From: Northampton, MA

posted 30 August 2006 01:12 PM     profile     
Artwork for the play Philosophy of the World. What's with the Fender Telecaster?! If there's one thing I can't stand it's historical revisionism! She should be playing a cheap Japanese guitar like the Shaggs did.

Martin Abend
Member

From:

posted 30 August 2006 01:37 PM     profile     
Some songs remind me of Jandek. But it's more "California" than him. Fascinating stuff.

------------------
martin abend Pedal-Steel in Germany
s-10 sierra crown gearless 3 x4 | GiMa squareneck


Joe Casey
Member

From: Weeki Wachee .Springs FL (population.9)

posted 30 August 2006 02:09 PM     profile     
I wouldn't say they are the worst band ever until I have heard them all. But Ok I'll take your word for it.I have heard enough. But add a steel and a Fiddle and they wouldn't be half bad.(if the Steel and Fiddle were louder) That might be too high a level to reach tho.
Doug Beaumier
Member

From: Northampton, MA

posted 30 August 2006 08:40 PM     profile     
Wikipedia, the on line encyclopedia has a page on the Shaggs. It’s a very good summary, and it’s funny how they analyze the music, the song structures, melodies, harmonies, and rhythms.

click

Duane Reese
Member

From: Salt Lake County, Utah

posted 30 August 2006 10:28 PM     profile     
Oh my gosh you can buy the Shaggs' albums on iTunes!

I'm becoming more sympathetic to these girls of the '60s. If this wasn't some kind of hoax, record company experiment or something of the like - as in, if this music is actually genuine, well let's just say that their father didn't really have an ear for music - in fact he must have been about totally deaf, as far as taste goes... And I mean DEAF. What could they have done differently under the circumstances? Imagine if you, when you were that good and we were all that good once, your parents carted you off to a studio and the product was what you became known for from then on...

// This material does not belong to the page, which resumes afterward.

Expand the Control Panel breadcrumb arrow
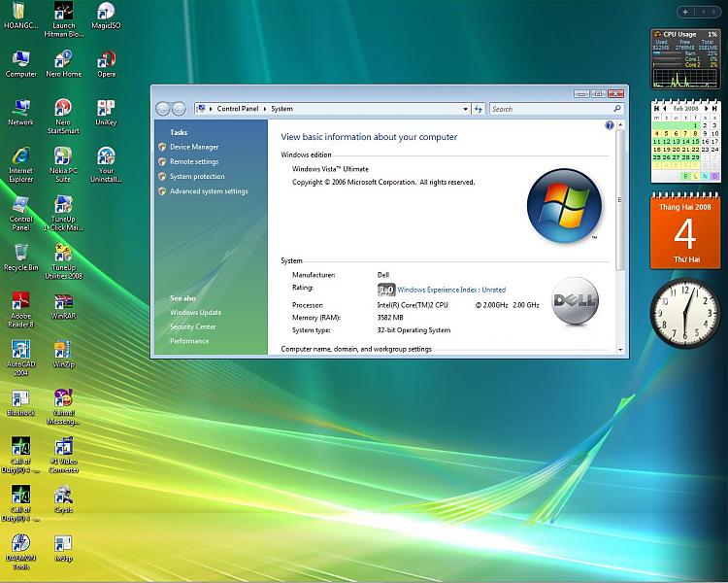This screenshot has width=728, height=583. point(266,109)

Additional: I've been listening to some of the 30 sec. clips that you get on iTunes, and it sounds like they've put the stuff they did a little later with their other sister on bass on the last half of the album, and the improvement is considerable.

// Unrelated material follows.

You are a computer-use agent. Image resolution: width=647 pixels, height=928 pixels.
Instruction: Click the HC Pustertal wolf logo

[This message was edited by Duane Reese on 30 August 2006 at 10:38 PM.]

Jim Bob Sedgwick
Member

From: Clinton, Missouri USA

posted 30 August 2006 10:46 PM     profile     
Move over Road Hog and the Cadillac Cowboys. This is new country for sure!!!!
Jim Phelps
Member

From: just out of Mexico City

posted 30 August 2006 10:50 PM     profile     
I'm like Duane, I've gotten sympathetic and starting to think like the writers of the articles; that despite they couldn't play a lick, and they knew it, they really were doing their best and put their hearts into it. That counts for something.
Doug Beaumier
Member

From: Northampton, MA

posted 30 August 2006 11:13 PM     profile     
Those later recordings were made in 1975, and yes, the girls had improved somewhat… but the later recordings' "closer approximation to conventional music causes some to disregard" them, according to Wikipedia. In other words, people like the first record better because the girls didn’t know what they were doing, and the record is "unconventional" to say the least. The girls were just stumbling along on their instruments and singing their hearts out (badly) going on blind faith, innocence, energy, and a dream... and that’s what comes through on the record. Philosophy of the World has become something of an avant-garde cult classic.

The CD Philosophy of the World is available on Amazon.com for $10.99.

Listen to sample cuts of all 12 songs: Click Here

[This message was edited by Doug Beaumier on 31 August 2006 at 12:32 AM.]

CHIP FOSSA
Member

From: Monson, MA 01057 U.S.A.

posted 31 August 2006 03:30 PM     profile     
I like Cub Koda's take on this whole deal. The way he described THE MUSIC - had me roaring. Ya'll should read Doug's Cub Koda link. Puts things in perspection.

But it is true - ya have to show some heart. We all started at the same place, didn't we?
They tried. They just had a different approach. They gave it their best shot, I'm convinced.

They were filled with all the same hopes and dreams we all had at one time.

Their story is classic comedy/tragedy.